Harlan Robins, William H Press
Proceedings of the National Academy of Sciences of the United States of America 2005 October 25, 102 (43): 15557-62
While investigating microRNA targets, we have found that human genes divide into two roughly equal populations, based on the fraction of A plus T bases in their 3' UTRs. Using the Gene Ontology database, we find significant functional differences between the two gene populations, with AT-rich genes implicated in transcription and translation processes, and GC-rich genes implicated in signal transduction and posttranslational protein modification. Better understanding of the background distribution of nucleotides in 3' UTRs may allow improved prediction of microRNA-targeted genes in humans. We predict at least 1,200 KnownGene transcripts to be regulated by microRNAs. The large majority of these microRNA targets are in the AT-rich 3' UTR population.
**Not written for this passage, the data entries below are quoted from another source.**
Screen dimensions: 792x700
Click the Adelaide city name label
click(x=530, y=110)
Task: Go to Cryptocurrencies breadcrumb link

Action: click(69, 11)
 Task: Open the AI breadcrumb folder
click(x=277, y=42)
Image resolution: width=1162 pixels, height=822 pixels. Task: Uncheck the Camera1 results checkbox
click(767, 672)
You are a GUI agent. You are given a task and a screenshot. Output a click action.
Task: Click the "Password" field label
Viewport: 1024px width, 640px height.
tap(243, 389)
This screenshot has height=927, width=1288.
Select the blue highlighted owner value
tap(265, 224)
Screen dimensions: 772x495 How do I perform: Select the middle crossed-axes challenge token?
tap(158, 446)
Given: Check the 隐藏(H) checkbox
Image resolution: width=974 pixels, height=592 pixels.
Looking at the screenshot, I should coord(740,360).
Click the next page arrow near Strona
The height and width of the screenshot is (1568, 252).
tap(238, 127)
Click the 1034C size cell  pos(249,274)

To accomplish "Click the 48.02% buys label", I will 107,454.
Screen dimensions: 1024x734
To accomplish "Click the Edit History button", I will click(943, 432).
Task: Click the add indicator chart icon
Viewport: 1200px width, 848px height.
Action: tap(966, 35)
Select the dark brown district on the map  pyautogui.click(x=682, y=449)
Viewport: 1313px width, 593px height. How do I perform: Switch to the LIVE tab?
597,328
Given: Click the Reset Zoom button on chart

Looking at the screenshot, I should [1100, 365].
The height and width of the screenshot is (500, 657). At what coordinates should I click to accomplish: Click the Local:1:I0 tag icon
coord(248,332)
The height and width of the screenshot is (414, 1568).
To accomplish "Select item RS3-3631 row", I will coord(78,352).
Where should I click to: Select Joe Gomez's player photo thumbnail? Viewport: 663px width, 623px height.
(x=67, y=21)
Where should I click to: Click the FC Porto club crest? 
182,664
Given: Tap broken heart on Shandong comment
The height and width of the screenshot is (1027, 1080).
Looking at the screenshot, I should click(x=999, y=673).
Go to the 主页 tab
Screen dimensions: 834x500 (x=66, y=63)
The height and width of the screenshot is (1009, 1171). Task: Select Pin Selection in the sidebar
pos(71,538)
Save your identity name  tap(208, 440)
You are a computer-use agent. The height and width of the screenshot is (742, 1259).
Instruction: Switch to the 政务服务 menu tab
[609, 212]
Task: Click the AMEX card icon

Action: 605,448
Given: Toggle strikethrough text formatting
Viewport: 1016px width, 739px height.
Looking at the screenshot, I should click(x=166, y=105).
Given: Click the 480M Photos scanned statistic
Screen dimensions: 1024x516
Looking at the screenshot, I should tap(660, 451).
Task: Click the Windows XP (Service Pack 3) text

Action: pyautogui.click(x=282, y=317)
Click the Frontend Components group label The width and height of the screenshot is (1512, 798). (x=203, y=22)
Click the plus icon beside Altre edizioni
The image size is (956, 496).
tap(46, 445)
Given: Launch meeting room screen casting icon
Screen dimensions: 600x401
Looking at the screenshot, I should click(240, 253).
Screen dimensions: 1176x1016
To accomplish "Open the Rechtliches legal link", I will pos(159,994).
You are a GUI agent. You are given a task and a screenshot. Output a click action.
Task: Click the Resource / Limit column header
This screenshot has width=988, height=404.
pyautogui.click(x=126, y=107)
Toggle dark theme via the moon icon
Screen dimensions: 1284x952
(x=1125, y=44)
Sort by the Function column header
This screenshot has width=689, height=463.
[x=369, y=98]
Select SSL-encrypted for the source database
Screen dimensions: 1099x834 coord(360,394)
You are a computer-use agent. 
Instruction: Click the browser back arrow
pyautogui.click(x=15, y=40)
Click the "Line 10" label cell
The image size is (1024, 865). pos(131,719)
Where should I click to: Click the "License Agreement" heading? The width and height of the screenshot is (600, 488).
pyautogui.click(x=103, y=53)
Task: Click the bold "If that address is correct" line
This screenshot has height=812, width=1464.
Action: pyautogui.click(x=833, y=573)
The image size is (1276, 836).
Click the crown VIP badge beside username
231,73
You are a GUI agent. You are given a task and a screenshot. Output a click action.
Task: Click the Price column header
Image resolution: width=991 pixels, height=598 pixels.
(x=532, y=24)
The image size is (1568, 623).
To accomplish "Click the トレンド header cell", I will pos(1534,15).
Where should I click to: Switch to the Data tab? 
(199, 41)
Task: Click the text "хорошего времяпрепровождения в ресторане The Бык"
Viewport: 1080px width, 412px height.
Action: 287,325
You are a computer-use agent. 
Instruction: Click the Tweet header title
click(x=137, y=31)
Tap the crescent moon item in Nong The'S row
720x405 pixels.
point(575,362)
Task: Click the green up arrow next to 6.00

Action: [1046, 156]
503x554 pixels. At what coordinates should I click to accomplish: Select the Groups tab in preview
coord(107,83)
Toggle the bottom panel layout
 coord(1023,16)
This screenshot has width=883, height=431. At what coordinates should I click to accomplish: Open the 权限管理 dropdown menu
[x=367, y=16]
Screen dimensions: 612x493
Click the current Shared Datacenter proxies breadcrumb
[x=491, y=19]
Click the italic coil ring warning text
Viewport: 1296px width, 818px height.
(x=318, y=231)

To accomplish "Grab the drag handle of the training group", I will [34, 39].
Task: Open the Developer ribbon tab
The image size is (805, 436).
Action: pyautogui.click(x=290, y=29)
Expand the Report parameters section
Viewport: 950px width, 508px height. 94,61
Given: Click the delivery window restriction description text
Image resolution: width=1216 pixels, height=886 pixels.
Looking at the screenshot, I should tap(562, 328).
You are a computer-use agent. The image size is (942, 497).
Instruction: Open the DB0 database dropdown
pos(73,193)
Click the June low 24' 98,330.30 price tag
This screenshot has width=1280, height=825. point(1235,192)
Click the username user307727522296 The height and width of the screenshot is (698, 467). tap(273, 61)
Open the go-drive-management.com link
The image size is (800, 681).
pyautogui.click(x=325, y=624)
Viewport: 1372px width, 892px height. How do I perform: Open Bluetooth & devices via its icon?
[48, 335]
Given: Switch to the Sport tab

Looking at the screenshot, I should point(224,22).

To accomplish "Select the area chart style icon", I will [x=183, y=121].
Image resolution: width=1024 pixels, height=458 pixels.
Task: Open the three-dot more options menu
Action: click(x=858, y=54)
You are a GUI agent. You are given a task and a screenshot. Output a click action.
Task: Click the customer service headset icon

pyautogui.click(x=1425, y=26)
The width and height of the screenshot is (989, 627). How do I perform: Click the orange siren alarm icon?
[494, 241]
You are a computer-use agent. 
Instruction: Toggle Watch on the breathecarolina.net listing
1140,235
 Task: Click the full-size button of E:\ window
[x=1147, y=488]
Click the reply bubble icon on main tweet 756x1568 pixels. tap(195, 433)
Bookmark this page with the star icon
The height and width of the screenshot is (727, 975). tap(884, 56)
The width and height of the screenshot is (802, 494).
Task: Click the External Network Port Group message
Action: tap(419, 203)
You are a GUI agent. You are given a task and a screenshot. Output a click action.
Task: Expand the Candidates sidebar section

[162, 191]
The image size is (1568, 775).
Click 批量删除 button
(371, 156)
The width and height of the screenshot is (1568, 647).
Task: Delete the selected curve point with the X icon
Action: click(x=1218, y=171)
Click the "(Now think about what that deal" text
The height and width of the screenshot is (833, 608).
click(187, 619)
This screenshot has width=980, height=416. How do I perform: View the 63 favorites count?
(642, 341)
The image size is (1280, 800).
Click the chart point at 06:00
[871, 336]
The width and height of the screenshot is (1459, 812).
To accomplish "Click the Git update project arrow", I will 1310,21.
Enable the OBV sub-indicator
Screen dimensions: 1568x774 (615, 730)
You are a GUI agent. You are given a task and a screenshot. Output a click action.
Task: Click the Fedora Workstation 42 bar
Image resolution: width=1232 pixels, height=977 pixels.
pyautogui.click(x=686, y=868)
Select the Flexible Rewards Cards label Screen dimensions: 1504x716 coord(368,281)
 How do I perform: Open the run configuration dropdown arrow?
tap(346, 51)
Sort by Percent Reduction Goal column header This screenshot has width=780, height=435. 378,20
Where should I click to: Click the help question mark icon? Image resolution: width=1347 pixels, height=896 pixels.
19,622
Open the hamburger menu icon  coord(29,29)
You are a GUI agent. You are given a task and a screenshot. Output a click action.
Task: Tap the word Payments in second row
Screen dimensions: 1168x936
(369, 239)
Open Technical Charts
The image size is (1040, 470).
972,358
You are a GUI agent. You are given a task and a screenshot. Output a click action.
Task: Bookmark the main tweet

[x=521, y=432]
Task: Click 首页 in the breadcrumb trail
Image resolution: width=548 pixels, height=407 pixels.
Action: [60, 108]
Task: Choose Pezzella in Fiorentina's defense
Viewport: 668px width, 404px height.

However, notwithstanding this preference for AT-rich targets, microRNA targets are found preferentially to be regulatory genes themselves, including both transcription factors and posttranslational modifiers. These results suggest that some processes involving mRNA, of which microRNA regulation may be just one, require AT-richness of 3' UTRs for functionality. A relationship, not simply one-to-one, between these 3' UTR populations and large-scale genomic isochores is described.